[begin DOCUMENT EXTRACT]

At harvest time, downtown market delivers high tide of produce
featuring the Market’s own Shirley Hill Farm and Lala’s Pastries
Add this to the list of things you can now get downtown: European burpless cucumbers, $1 each. But there’s a catch-you can only find them on Thursdays, when the weekly farmer’s market flows along Concord Street for an entire block, between Chestnut and Pine.
Actually, I’m not sure what the point of a burpless cucumber is. As a cucumber-eating veteran, I’ve come to expect the little organic belch you always get about an hour after consuming one, either in slices or whole. Somehow it always tastes like cucumber, even if you’ve been eating a banana split in the interim. Go figure.
So, as I stare at the basket of burpless cucumbers offered by Stone Wall Organic Farm in Nottingham, I decide to pass. To eat a cucumber without the prospect of at least a little burp would be like drinking flat Coke. Beside, regular “burpful” cucumbers in the next basket are a quarter cheaper.

[end DOCUMENT EXTRACT]

## CHALLENGE A:
In the farmer's market article, which farm offers the burpless cucumbers?
## CHALLENGE B:
Carry on the farmer's market article from its last sentence.

[begin ITEMS]

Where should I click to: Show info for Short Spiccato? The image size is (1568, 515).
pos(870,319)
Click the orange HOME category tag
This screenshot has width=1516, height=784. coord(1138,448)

[end ITEMS]
[begin ITEMS]

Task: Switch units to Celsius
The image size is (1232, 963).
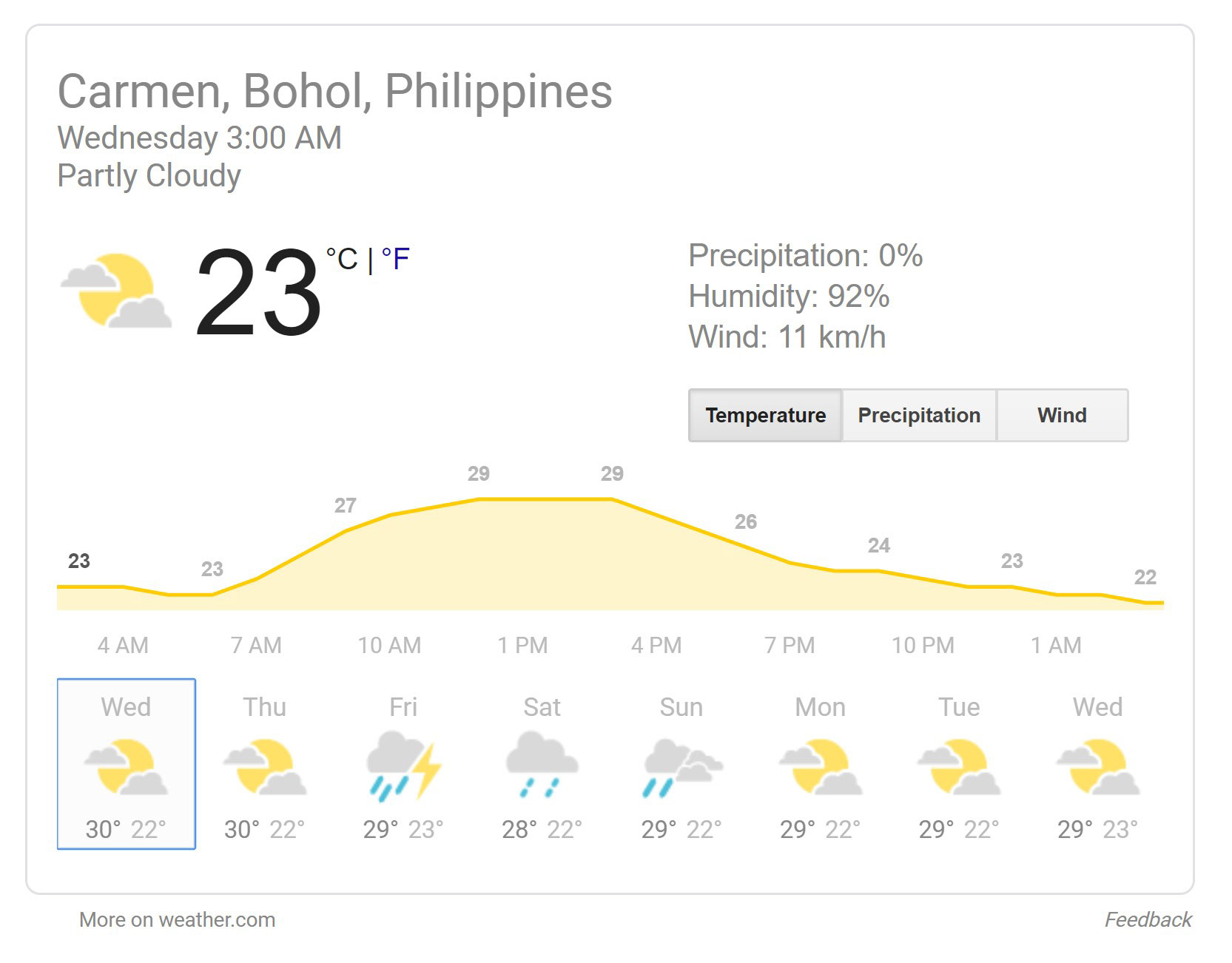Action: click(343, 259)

[end ITEMS]
[begin ITEMS]

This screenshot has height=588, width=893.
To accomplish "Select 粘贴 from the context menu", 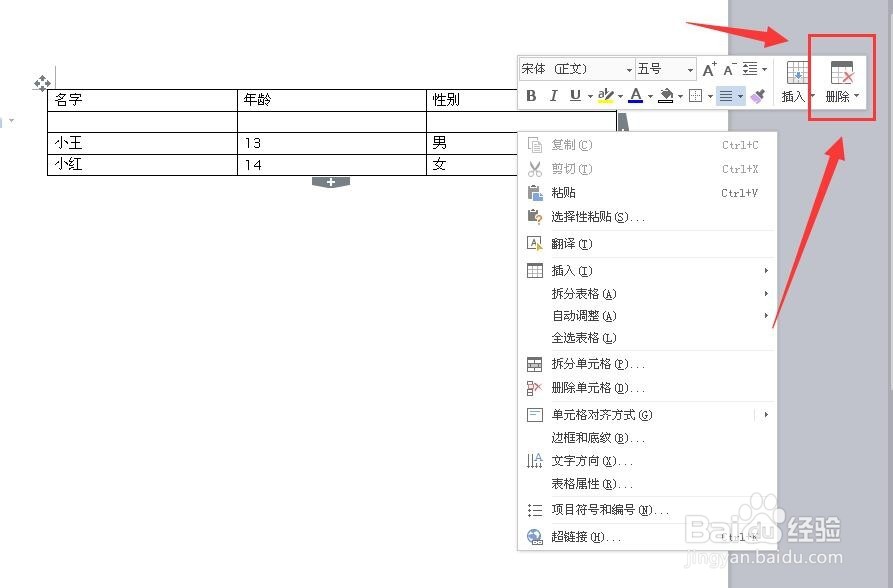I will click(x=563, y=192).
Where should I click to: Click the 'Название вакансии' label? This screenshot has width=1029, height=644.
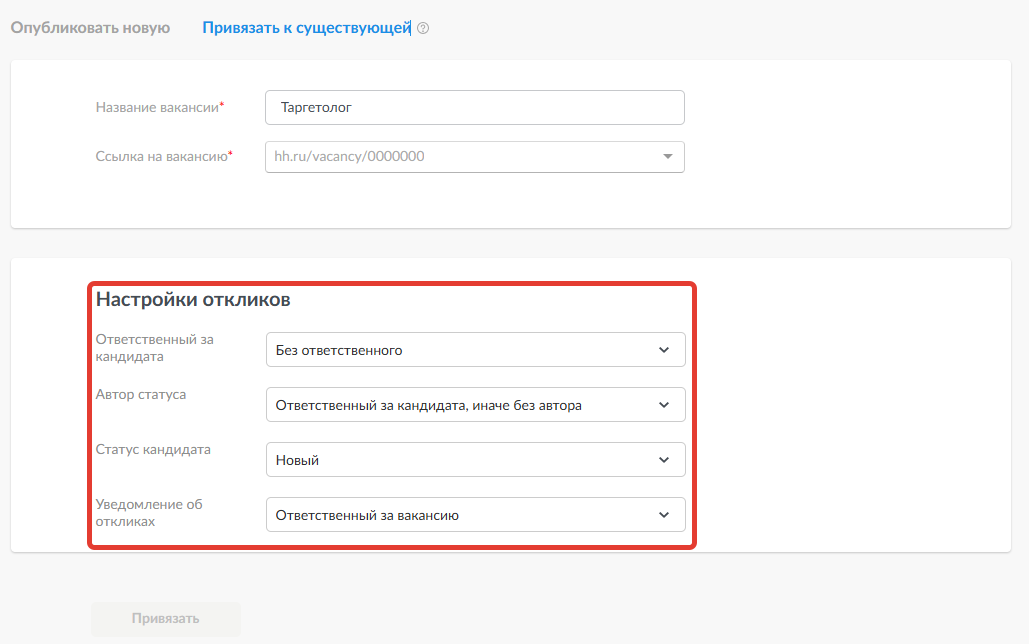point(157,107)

[end ITEMS]

## FINAL ANSWER A:
Stone Wall Organic Farm in Nottingham.

## FINAL ANSWER B:
Burpless cukes aside, everything else on sale at the downtown farmer’s market looks, well, good enough to eat. But I’m not here to buy or to eat just yet. I’m on a mission-to find the tomato lady from Goffstown before she runs out of today’s supply of precious pedigreed “heirloom” tomatoes.
Great time to go
If you haven’t yet checked out the farmer’s market, this is a great time to go. Harvest season brings a flood of fresh produce from local growers. The market, organized by Intown Manchester and now an annual tradition, runs every Thursday from 3 to 6:30 p.m. through Oct. 17.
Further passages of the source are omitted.